#### [TASK PROMPT]
Up to and including the line with "Pin the deployment", copy the records below exactly from their first line.

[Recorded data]

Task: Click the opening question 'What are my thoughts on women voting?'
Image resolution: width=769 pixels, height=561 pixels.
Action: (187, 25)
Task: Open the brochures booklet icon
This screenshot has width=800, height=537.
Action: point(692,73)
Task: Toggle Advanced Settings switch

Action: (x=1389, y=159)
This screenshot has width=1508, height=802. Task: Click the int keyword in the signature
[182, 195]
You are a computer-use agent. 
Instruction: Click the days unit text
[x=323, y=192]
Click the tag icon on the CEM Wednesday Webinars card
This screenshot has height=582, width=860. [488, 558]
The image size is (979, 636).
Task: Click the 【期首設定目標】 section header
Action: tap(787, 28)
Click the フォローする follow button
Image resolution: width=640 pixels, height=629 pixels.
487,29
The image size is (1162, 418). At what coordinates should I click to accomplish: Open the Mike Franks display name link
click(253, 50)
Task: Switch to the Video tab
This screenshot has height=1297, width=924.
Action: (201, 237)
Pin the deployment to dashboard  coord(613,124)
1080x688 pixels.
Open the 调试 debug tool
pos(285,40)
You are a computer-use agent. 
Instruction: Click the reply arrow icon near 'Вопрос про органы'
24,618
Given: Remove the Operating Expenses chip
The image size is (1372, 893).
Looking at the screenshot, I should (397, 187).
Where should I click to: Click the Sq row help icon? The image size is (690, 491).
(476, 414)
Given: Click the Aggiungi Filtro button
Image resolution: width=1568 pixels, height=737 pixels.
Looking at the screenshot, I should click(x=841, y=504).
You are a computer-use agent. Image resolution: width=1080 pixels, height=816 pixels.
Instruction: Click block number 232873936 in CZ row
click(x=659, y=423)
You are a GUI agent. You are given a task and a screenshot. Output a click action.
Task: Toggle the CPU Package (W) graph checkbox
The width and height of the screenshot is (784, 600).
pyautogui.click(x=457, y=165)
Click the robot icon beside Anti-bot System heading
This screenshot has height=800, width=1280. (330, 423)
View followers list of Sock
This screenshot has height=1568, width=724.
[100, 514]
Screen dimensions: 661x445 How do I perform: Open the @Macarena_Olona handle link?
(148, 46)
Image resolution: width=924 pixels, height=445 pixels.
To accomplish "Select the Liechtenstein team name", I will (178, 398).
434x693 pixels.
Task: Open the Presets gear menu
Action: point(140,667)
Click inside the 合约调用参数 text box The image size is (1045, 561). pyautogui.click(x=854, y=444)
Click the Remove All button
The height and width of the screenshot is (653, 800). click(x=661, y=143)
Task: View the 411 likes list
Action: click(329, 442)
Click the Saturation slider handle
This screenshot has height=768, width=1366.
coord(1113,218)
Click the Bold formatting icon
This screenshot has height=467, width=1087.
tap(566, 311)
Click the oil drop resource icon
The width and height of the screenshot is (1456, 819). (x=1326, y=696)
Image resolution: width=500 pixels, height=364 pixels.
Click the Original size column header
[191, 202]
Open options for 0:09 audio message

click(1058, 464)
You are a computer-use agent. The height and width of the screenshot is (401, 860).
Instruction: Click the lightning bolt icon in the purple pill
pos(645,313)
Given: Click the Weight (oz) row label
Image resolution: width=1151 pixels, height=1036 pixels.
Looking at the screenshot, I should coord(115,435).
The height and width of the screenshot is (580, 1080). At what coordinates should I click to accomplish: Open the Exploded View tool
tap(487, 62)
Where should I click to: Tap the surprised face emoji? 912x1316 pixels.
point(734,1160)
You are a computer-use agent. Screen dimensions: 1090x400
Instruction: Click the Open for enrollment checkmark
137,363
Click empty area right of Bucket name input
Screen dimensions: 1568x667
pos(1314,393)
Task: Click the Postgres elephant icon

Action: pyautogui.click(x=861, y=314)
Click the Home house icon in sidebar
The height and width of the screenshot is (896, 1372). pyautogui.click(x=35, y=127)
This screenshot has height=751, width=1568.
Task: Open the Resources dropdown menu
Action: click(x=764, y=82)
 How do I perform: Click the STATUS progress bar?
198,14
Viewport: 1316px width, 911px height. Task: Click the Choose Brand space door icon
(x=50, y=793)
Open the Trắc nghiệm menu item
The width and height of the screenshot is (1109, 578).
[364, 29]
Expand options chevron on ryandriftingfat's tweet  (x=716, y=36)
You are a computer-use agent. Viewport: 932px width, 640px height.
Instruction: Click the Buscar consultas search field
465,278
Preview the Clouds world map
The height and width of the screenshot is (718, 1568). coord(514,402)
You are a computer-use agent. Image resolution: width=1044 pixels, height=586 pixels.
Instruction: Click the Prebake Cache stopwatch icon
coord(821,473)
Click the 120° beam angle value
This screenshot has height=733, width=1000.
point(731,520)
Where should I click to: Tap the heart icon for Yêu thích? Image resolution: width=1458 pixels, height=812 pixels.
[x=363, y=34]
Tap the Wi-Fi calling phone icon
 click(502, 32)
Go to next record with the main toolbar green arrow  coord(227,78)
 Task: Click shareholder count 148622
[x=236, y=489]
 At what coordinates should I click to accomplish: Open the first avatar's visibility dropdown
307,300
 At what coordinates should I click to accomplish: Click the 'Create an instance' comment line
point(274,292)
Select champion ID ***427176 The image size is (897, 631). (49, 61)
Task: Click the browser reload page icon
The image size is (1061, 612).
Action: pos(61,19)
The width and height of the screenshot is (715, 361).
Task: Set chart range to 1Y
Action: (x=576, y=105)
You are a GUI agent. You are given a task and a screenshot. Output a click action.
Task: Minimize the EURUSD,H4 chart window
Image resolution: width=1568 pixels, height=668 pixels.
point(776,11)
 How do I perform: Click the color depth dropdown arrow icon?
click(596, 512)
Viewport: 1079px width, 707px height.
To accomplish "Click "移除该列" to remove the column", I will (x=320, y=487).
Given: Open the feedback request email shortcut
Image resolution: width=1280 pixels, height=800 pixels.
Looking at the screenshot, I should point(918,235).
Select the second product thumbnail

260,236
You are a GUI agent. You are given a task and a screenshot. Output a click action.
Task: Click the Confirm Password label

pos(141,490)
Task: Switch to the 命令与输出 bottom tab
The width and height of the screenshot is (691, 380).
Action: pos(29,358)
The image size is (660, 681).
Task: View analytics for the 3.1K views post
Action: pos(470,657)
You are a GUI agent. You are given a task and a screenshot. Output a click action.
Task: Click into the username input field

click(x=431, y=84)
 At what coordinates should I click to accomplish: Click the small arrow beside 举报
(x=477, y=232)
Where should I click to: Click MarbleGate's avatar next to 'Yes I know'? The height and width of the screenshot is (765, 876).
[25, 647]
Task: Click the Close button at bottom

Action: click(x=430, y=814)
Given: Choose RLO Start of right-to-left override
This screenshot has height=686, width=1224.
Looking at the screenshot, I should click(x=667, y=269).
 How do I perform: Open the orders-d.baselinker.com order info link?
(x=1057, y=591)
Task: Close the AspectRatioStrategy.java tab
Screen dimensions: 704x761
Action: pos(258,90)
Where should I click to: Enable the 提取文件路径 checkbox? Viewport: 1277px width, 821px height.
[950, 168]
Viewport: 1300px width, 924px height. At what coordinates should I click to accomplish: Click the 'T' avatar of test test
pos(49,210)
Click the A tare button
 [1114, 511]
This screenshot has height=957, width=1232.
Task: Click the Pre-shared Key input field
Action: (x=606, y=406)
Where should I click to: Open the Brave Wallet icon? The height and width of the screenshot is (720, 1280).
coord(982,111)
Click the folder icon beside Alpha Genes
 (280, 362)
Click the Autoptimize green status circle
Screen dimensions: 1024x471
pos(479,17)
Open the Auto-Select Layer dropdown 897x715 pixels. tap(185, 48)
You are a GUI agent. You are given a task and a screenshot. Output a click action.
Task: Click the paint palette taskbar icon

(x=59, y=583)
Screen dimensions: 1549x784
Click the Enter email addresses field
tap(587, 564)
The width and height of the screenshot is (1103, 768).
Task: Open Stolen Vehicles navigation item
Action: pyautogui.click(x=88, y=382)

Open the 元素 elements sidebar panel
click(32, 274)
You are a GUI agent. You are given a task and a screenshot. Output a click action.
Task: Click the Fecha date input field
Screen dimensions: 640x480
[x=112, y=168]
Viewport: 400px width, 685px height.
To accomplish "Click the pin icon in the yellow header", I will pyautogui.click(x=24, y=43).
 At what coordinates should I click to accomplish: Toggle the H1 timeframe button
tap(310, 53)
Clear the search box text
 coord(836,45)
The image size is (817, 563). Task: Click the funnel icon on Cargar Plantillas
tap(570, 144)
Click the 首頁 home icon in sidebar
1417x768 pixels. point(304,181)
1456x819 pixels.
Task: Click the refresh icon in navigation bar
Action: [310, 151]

#### [SOLUTION]
Task: Click the opening question 'What are my thoughts on women voting?'
Image resolution: width=769 pixels, height=561 pixels.
Action: (187, 25)
Task: Open the brochures booklet icon
This screenshot has width=800, height=537.
Action: point(692,73)
Task: Toggle Advanced Settings switch

Action: (x=1389, y=159)
This screenshot has width=1508, height=802. Task: Click the int keyword in the signature
[182, 195]
You are a computer-use agent. 
Instruction: Click the days unit text
[x=323, y=192]
Click the tag icon on the CEM Wednesday Webinars card
This screenshot has height=582, width=860. [488, 558]
The image size is (979, 636).
Task: Click the 【期首設定目標】 section header
Action: tap(787, 28)
Click the フォローする follow button
Image resolution: width=640 pixels, height=629 pixels.
487,29
The image size is (1162, 418). At what coordinates should I click to accomplish: Open the Mike Franks display name link
click(253, 50)
Task: Switch to the Video tab
This screenshot has height=1297, width=924.
Action: (201, 237)
Pin the deployment to dashboard  coord(613,124)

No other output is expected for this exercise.